### What to work on
Exactly the lines from the line that has "The height and" through the final line below are to be retyped, and the pictures are not.

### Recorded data
- - -

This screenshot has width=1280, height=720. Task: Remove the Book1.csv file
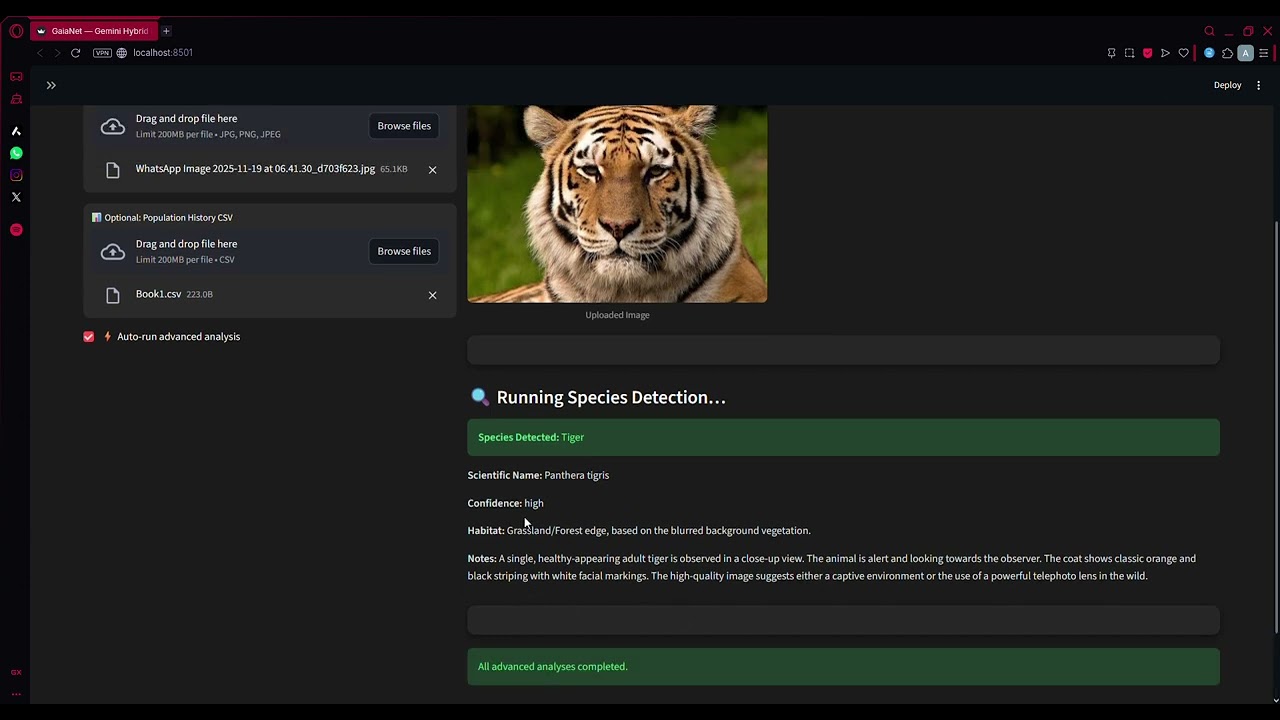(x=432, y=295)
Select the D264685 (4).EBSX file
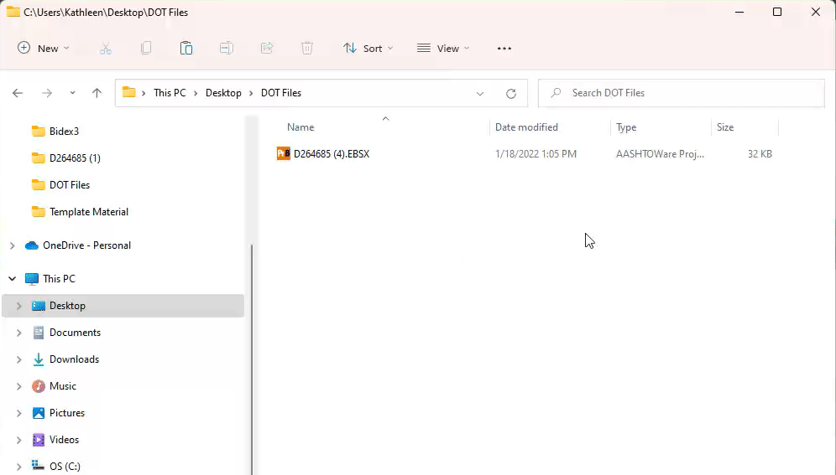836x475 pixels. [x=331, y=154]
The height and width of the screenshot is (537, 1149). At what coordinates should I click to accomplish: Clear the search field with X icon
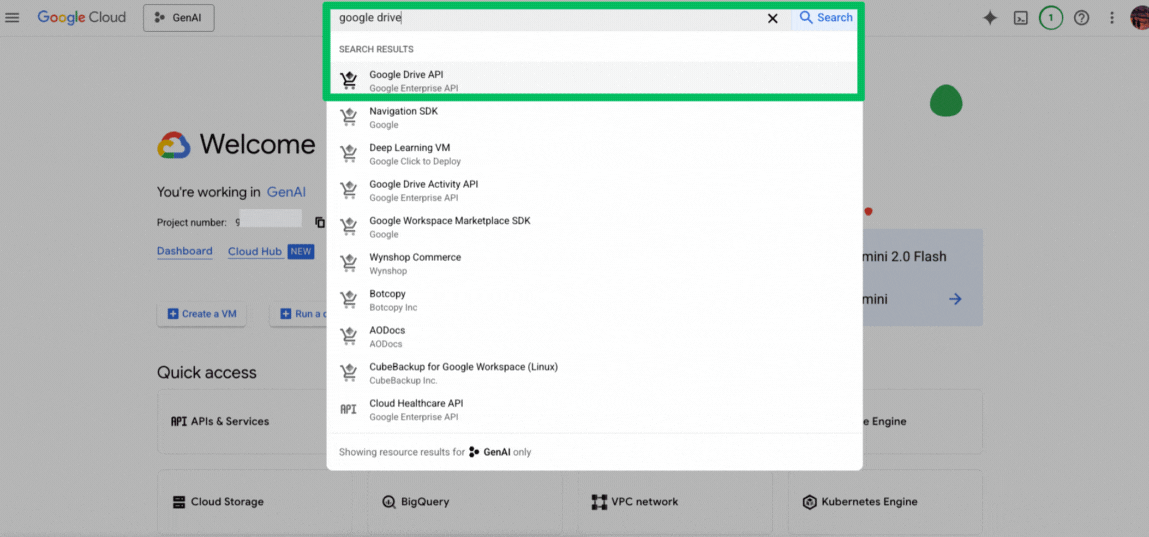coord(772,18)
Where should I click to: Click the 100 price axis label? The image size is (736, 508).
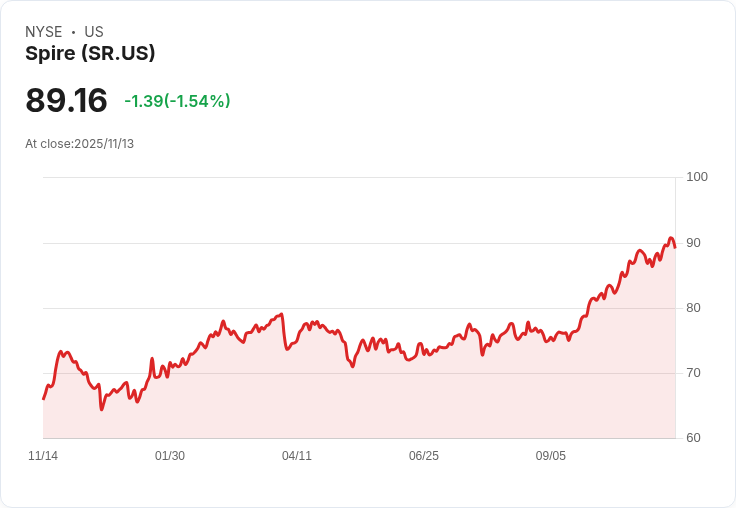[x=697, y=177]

- - -

### Response
The height and width of the screenshot is (537, 1149). At what coordinates should I click to accomplish: Clear the search field with X icon
coord(772,18)
Where should I click to: Click the 100 price axis label? The image size is (736, 508).
[x=697, y=177]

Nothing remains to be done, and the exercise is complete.